Как в любимой шутке президента про мух и котлеты.
Тоже, кстати, расхожий речевой штамп, фигура речи, коими русский язык просто нашпигован. Ходи, сыпь этими изречениями и будешь слыть начитанным и культурным индивидуумом. Почему-то эта мысль вдруг вызвала у Семёнова раздражение.
— Век учись, дураком помрешь, — сказал вслух и сам не понял, кому.
Возникшее раздражение он объяснил просто. Ситуация в Останкино, конечно же, долбанула по психике. Хочешь-не хочешь, но перевернула все его представления о мире, а это его не то, чтобы пугало, это его как-то напрягало. В 50 лет менять мировоззрение, соглашаясь, что долгие годы ты был не прав, заблуждался и при этом еще козырял своими заблуждениями, вот, мол, я какой, было не просто.
Вероятно, нечто подобное ощущали старые коммунисты, большевики-ленинцы, когда им в лицо кидали демократы: вы прожили свои жизни зря, вы гробили свое здоровье непонятно за что и для чего.
Но не то раздражает Семёнова, что русский язык забит штампами. Это, так сказать, только повод. Раздражают его, признавался он себе самому, чёртовы инопланетяне, в которых раньше не верил. Точнее, тем, что теперь надо наверстывать упущенное, влезать в тему, которая его никогда не вдохновляла. Более того, она вызывала у него зевоту и скепсис. Как любой простой человек, твёрдо стоящий на земле обеими ногами, он верил в законы физики и химии, а досужие россказни про иные измерения, какие-то космические дыры и карибские треугольники были ему скучны и неинтересны.
Но теперь, когда по телевизору день и ночь перемалывают тему пришельцев, он, понимая, как был недальновиден, и, чувствуя дефицит информации на эту тему, копается во всей этой, по его мнению, «ахинее», поневоле задумываясь над вопросом «Есть ли жизнь на Марсе?».
Опрошенные жильцы дома № 48 по улице Академика Королёва могли припомнить лишь те события, которые происходили до половины первого ночи. Кто-то и вообще до полуночи, а кто-то и до десяти или одиннадцати вечера, в зависимости от того, короче говоря, во сколько кто ложится. Дальше — муть, коллективный провал памяти и — резкое общее пробуждение, как в казарме по команде «Подъём!», но только тогда, когда инопланетяне сделали ручкой и покинули Останкино, словно освободив людей не только от своего присутствия, но и от каких-то табу, а, может быть и гипноза.
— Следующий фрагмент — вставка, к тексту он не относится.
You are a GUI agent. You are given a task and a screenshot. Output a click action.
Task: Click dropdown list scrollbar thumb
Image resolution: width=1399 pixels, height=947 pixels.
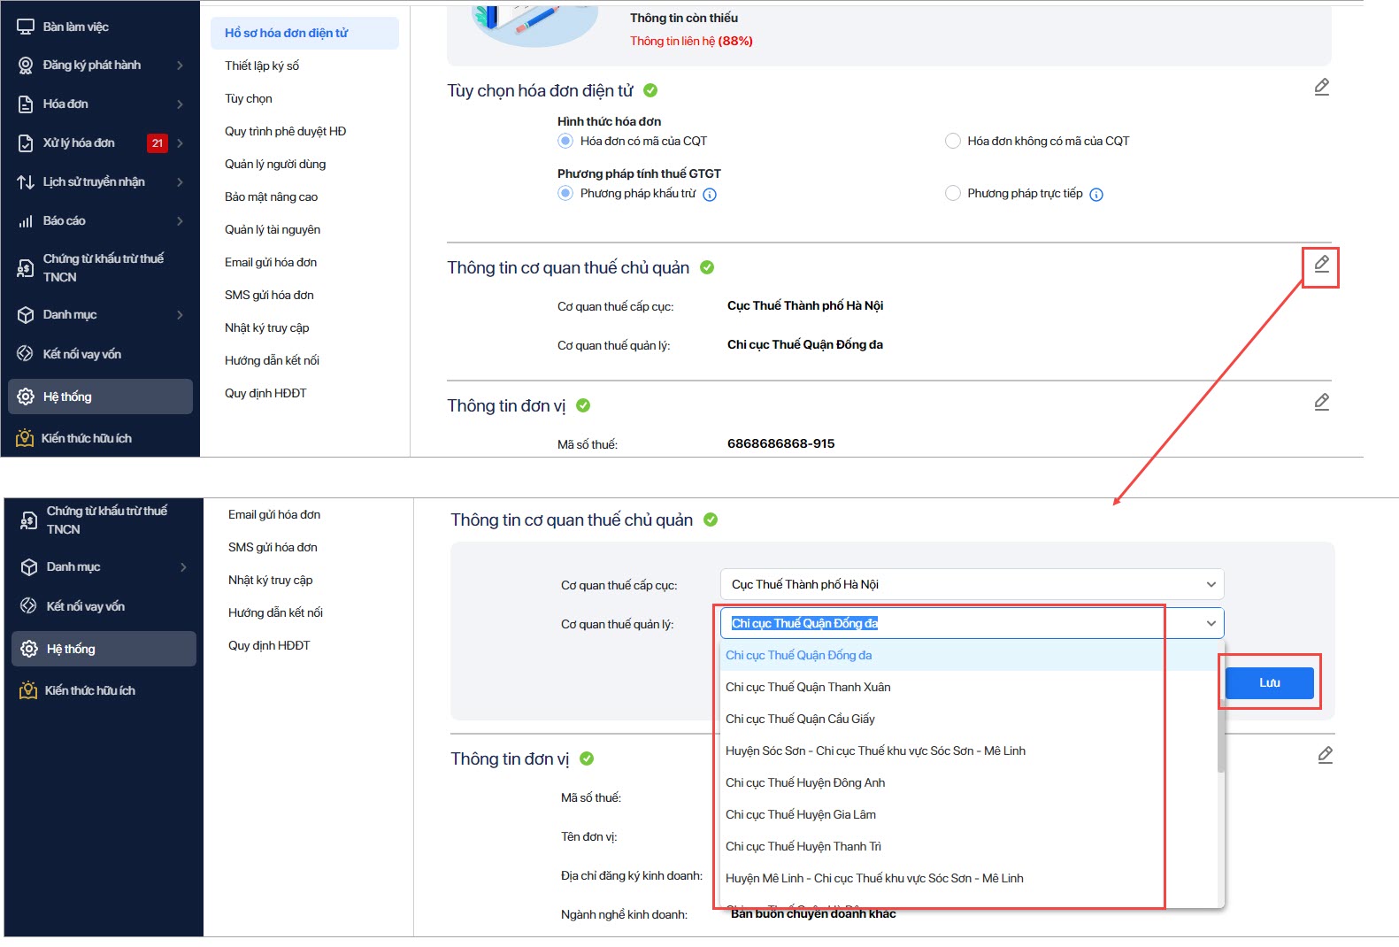coord(1221,735)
У некоторых были очень схожие сновидения — про летающие чёрные объекты, похожие на троллейбусы, про каких-то людей на крыше трансформаторной будки и танцующего на ней же человека в чёрном плаще.
Очень многим снился сон, что их заперли вооружёные люди за забор волейбольной площадки. Даже тем, кто на неё ни разу до не ступил ногой.
Но — странное дело, диву давался Семёнов. Три тысячи человек спали беспробудно, что называется, без задних ног, а вот эти десять и воришка не спали. А может, потому и не спали, что отбивались с оружием в руках от врагов? И не связан ли скоропалительный отлёт инопланетного корабля с тем, что гости получили в Останкино такой отпор, какого не ожидали?
Так думал Семёнов, даже не представляя, как он был близок к истине. Прошло лишь несколько дней и он получил документальное подтверждение своим предположениям.
Глава 32
Первый допрос Зэппа
Юрке был 12 лет, когда отец сказал знаменательную фразу:
— Ты в рубашке родился, сынок, ничего теперь не бойся.